**Problem details:** Every entry that follows should be written out again exactly.

**Given information:**
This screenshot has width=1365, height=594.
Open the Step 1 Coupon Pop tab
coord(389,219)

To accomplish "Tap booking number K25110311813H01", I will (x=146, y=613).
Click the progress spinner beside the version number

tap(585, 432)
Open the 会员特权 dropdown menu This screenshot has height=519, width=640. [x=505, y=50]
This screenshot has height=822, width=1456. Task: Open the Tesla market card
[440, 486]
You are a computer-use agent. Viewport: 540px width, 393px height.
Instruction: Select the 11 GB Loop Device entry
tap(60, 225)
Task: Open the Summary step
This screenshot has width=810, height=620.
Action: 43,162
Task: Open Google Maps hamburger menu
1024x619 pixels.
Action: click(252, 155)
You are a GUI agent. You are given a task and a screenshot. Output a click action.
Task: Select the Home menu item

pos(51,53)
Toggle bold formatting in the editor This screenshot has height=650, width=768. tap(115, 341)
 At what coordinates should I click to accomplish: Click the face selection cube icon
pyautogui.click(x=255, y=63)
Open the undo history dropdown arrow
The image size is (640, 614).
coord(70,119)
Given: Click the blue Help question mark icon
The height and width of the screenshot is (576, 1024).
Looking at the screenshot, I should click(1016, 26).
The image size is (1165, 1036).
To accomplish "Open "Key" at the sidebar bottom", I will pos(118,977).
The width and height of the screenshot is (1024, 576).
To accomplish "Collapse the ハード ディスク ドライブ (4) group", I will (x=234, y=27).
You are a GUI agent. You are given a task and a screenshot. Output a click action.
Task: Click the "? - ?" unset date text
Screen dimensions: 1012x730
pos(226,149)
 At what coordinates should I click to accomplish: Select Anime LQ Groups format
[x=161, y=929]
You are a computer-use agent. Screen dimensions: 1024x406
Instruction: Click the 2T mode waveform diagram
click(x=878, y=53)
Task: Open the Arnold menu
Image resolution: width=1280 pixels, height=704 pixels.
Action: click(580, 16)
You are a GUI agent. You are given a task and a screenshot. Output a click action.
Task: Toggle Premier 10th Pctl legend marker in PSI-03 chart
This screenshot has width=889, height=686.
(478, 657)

**Exercise solution:**
This screenshot has width=1365, height=594.
Open the Step 1 Coupon Pop tab
coord(389,219)

To accomplish "Tap booking number K25110311813H01", I will (x=146, y=613).
Click the progress spinner beside the version number

tap(585, 432)
Open the 会员特权 dropdown menu This screenshot has height=519, width=640. [x=505, y=50]
This screenshot has height=822, width=1456. Task: Open the Tesla market card
[440, 486]
You are a computer-use agent. Viewport: 540px width, 393px height.
Instruction: Select the 11 GB Loop Device entry
tap(60, 225)
Task: Open the Summary step
This screenshot has width=810, height=620.
Action: 43,162
Task: Open Google Maps hamburger menu
1024x619 pixels.
Action: click(252, 155)
You are a GUI agent. You are given a task and a screenshot. Output a click action.
Task: Select the Home menu item

pos(51,53)
Toggle bold formatting in the editor This screenshot has height=650, width=768. tap(115, 341)
 At what coordinates should I click to accomplish: Click the face selection cube icon
pyautogui.click(x=255, y=63)
Open the undo history dropdown arrow
The image size is (640, 614).
coord(70,119)
Given: Click the blue Help question mark icon
The height and width of the screenshot is (576, 1024).
Looking at the screenshot, I should click(1016, 26).
The image size is (1165, 1036).
To accomplish "Open "Key" at the sidebar bottom", I will pos(118,977).
The width and height of the screenshot is (1024, 576).
To accomplish "Collapse the ハード ディスク ドライブ (4) group", I will (x=234, y=27).
You are a GUI agent. You are given a task and a screenshot. Output a click action.
Task: Click the "? - ?" unset date text
Screen dimensions: 1012x730
pos(226,149)
 At what coordinates should I click to accomplish: Select Anime LQ Groups format
[x=161, y=929]
You are a computer-use agent. Screen dimensions: 1024x406
Instruction: Click the 2T mode waveform diagram
click(x=878, y=53)
Task: Open the Arnold menu
Image resolution: width=1280 pixels, height=704 pixels.
Action: click(580, 16)
You are a GUI agent. You are given a task and a screenshot. Output a click action.
Task: Toggle Premier 10th Pctl legend marker in PSI-03 chart
This screenshot has width=889, height=686.
(478, 657)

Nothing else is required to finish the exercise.